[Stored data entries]
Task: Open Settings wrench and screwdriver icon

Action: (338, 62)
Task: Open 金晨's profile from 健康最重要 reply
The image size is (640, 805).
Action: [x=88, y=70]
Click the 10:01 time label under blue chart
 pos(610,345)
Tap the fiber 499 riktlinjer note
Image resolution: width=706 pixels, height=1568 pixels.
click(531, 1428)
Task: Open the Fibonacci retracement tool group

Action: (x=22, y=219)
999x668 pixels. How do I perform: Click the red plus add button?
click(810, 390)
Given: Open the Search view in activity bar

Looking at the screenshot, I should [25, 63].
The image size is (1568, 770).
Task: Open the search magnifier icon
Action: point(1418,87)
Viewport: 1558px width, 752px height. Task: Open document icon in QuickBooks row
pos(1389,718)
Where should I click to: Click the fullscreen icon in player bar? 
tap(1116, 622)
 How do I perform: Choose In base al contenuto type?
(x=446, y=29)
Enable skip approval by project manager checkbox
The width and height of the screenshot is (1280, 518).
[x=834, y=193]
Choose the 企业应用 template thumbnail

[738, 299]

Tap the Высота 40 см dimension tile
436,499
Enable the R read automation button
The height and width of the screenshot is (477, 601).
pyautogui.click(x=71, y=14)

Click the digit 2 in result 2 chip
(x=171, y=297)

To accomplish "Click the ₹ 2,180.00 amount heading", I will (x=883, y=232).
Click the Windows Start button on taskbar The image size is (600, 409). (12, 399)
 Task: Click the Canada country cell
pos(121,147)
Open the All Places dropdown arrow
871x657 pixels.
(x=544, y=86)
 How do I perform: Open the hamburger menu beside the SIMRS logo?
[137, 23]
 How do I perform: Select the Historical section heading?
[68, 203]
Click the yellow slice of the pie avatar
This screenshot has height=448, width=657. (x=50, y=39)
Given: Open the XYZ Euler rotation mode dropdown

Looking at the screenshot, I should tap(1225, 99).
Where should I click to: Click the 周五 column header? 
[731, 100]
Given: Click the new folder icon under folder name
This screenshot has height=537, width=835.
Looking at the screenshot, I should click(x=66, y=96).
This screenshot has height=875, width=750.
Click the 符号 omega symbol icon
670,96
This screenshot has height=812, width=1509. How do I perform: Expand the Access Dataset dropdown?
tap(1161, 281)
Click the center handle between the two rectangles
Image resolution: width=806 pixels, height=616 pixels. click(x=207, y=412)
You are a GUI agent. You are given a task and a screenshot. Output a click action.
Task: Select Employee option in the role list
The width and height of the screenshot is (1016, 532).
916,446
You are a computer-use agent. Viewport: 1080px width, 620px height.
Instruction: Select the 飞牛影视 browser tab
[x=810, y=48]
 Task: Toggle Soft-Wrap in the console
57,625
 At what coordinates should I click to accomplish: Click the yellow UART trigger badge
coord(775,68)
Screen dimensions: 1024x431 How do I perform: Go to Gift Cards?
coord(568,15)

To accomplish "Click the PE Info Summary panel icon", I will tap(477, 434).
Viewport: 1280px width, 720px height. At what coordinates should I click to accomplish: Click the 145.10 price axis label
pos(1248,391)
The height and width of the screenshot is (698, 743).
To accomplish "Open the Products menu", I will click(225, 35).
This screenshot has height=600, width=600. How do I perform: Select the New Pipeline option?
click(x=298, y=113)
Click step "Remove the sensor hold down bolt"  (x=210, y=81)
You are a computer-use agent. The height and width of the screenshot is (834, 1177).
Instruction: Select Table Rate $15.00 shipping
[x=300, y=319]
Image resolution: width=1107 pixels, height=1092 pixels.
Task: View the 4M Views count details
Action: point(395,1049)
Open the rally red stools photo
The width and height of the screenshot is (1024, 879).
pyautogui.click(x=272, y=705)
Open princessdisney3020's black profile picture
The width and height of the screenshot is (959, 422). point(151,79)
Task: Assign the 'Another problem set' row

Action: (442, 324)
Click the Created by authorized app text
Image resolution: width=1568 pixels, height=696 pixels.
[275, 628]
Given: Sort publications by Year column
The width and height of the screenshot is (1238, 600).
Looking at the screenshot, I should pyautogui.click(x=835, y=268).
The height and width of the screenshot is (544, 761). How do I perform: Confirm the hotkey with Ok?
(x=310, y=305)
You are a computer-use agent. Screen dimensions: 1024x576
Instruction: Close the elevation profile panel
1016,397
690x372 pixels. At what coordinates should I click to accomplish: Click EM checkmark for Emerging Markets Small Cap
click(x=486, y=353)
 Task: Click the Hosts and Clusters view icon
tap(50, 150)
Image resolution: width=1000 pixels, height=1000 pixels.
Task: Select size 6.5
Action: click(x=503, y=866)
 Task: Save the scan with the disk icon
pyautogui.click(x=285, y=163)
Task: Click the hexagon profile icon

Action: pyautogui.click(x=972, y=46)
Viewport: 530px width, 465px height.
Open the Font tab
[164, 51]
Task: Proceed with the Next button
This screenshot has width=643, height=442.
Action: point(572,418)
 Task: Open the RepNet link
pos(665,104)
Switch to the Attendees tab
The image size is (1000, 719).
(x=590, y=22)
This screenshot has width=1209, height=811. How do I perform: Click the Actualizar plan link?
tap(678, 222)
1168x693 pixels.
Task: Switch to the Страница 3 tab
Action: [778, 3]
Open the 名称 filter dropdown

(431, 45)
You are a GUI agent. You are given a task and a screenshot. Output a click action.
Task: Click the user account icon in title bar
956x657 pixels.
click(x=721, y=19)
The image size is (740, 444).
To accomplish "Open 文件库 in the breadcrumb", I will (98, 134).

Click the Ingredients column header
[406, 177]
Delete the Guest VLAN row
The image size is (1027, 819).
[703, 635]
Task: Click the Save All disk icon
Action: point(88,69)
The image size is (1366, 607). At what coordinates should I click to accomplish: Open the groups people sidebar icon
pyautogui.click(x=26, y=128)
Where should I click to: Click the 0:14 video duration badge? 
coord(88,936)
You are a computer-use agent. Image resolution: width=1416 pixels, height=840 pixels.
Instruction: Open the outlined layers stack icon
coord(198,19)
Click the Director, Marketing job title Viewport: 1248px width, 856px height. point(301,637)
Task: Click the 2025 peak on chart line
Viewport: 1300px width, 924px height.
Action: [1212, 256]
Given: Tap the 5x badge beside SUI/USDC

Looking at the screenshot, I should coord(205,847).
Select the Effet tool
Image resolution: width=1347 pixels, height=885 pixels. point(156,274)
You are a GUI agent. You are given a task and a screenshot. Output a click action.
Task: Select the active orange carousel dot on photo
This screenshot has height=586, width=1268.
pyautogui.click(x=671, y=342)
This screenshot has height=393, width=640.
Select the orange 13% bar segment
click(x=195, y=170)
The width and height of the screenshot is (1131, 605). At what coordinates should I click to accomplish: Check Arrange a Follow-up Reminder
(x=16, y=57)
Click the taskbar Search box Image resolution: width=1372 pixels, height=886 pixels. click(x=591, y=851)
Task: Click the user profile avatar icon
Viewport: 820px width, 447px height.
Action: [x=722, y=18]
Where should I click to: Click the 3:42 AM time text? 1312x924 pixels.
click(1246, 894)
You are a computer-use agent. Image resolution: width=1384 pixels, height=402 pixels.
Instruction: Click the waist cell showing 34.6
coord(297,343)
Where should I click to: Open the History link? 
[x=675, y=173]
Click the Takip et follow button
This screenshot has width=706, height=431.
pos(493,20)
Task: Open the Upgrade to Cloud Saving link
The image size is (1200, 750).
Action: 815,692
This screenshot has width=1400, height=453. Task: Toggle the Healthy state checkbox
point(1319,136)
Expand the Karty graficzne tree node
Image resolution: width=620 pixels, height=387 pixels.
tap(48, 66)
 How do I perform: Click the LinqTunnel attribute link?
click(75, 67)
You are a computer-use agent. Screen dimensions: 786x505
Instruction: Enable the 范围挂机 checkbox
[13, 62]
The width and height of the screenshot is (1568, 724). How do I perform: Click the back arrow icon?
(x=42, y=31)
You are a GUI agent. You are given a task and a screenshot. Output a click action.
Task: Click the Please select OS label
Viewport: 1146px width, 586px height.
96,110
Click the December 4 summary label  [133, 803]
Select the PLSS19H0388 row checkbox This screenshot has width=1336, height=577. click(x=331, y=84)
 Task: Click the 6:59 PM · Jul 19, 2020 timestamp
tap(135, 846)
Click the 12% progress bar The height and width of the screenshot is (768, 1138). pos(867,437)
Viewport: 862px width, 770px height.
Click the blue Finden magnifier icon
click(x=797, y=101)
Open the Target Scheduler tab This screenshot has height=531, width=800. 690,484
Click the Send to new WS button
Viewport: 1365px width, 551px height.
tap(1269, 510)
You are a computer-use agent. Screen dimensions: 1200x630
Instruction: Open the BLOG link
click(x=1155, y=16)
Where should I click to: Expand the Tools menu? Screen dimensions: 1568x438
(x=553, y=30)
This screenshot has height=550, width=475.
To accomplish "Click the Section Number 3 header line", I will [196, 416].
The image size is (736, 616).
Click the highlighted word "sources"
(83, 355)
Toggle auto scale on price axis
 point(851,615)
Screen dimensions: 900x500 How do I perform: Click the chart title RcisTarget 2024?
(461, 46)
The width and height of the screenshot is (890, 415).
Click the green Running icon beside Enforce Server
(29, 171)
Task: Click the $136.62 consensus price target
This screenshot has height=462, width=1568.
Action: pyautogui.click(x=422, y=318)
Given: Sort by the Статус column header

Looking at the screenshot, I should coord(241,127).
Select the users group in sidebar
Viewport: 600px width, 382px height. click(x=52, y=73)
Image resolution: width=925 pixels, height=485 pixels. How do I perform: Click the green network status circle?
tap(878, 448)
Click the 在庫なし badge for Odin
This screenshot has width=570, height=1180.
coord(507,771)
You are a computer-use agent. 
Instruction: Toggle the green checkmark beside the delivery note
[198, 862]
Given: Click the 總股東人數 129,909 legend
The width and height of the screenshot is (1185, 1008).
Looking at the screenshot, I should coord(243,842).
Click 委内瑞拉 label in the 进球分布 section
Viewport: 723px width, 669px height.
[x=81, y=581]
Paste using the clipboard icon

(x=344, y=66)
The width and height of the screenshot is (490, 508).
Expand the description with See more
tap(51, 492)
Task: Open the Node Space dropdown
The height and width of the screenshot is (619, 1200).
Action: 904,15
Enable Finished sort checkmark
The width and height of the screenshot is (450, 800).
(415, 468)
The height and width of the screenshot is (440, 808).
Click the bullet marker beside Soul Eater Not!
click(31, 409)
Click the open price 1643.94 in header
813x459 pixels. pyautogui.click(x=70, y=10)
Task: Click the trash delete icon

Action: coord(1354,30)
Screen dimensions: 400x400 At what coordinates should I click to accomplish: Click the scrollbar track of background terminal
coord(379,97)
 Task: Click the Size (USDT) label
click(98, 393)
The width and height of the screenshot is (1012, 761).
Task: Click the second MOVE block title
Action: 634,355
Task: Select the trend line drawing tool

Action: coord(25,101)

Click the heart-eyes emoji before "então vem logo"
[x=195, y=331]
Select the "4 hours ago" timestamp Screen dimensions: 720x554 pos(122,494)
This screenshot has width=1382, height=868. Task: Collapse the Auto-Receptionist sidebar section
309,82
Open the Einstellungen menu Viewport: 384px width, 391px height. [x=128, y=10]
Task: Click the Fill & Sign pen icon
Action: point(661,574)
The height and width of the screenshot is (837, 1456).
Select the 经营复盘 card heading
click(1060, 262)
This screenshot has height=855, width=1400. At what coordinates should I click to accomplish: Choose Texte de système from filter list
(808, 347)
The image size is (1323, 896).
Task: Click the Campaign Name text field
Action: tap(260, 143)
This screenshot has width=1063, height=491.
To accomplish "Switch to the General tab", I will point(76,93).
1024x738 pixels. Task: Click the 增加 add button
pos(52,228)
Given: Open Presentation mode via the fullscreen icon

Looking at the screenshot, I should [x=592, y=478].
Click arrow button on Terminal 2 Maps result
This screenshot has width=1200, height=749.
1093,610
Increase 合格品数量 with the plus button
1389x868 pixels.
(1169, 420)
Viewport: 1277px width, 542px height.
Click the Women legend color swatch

● **TASK DESCRIPTION**: Lines holding the word "will" are the answer; copy every one from the records above.

● **RESULT BELOW**:
To accomplish "Click the ₹ 2,180.00 amount heading", I will (x=883, y=232).
To accomplish "Click the PE Info Summary panel icon", I will tap(477, 434).
To accomplish "Open the Products menu", I will click(225, 35).
To accomplish "Open 文件库 in the breadcrumb", I will (98, 134).
To accomplish "Click the Section Number 3 header line", I will [196, 416].
To accomplish "Switch to the General tab", I will point(76,93).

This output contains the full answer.